2. FORMULA: Next, the column 'call_duration_bins' has been added in the Formula Editor in order to create values rounded up or down to 100-second segments each.
3. PIVOT Call Duration: The intermediate data set are now pivoted by 'call_duration_bins' to measure the fail and success counts. This was done by applying the no-code operation 'PIVOT' in the Flow Area.
4. By Call Duration: Finally, the column 'SuccessRate' has been created in the Formula Editor in order to calculate the success rate of the calls. This partial goal was now successfully achieved.
You can also create SQL statements for the campaign's success rate.
1. Pivot Overall Outline: First, the data has been pivoted by the 'campaign_id' whether the field 'outcome' was a fail or success. The measure was to count the amount of both values. This was done by applying the no-code operation 'PIVOT' in the Flow Area.
2. Campaign Successrate: This new node was created in the SQL Editor where the needed SQL statement has been added and run. This SQL query can also be copied later on. This partial goal was now successfully achieved.

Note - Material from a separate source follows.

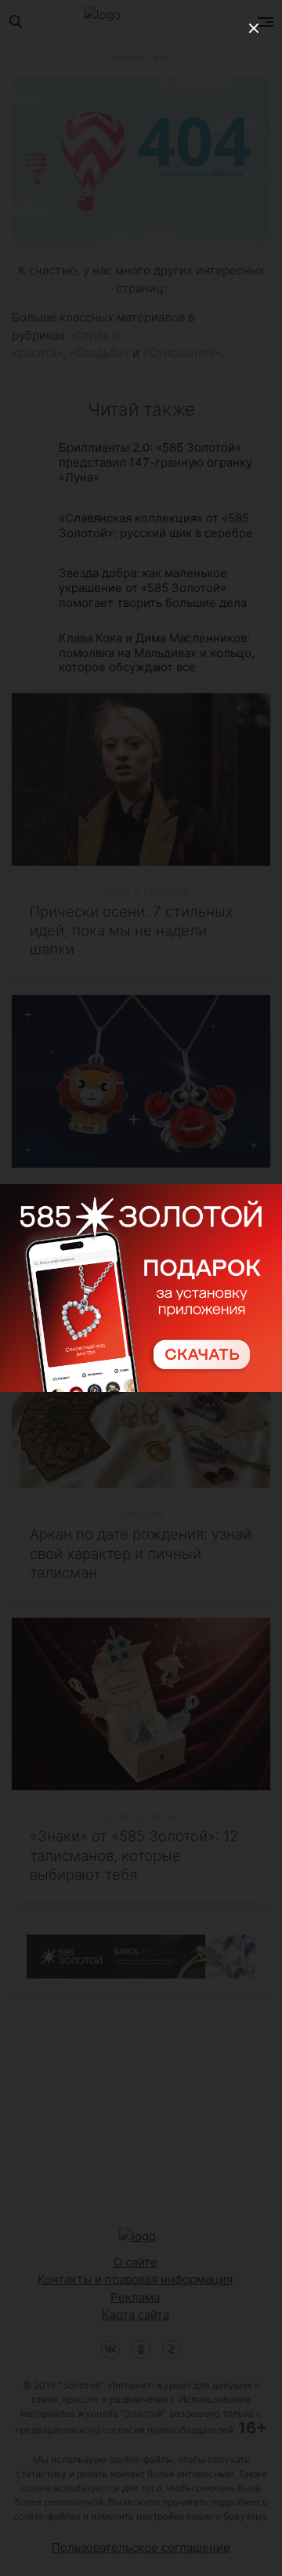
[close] (253, 28)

Finally, two of the intermediate data sets have been deployed to Snowflake: 'SUCCESSRATE_BY_AGE' and 'SUCCESSRATE_BY_CALL_DURATION'. For both deployed data sets, the Deployment History can be viewed and, if needed, also re-deployed. Each data set has also associated information in the Inspector and could be scheduled later on.
All data sets can be explored in the Data Grid. The following examples show, how to get a visual idea of the success results starting from several point of views.
Success rate by age
Starting from the intermediate node 'By Client Age', the tab 'Explore' in the Data Grid offers the 'Explore 2' tab wherein the data is visualized by different age groups per average success rate. The graphic shows that most of the 80 to 90 years old people have the highest average success rate (51.04%).
Success rate by call duration
Starting from the intermediate node 'By Call Duration', the tab 'Explore 2' offers the visualization by different time duration per average success rate. The graphic shows that most of the successful purchases have been archived when the call duration was around 1,000 seconds.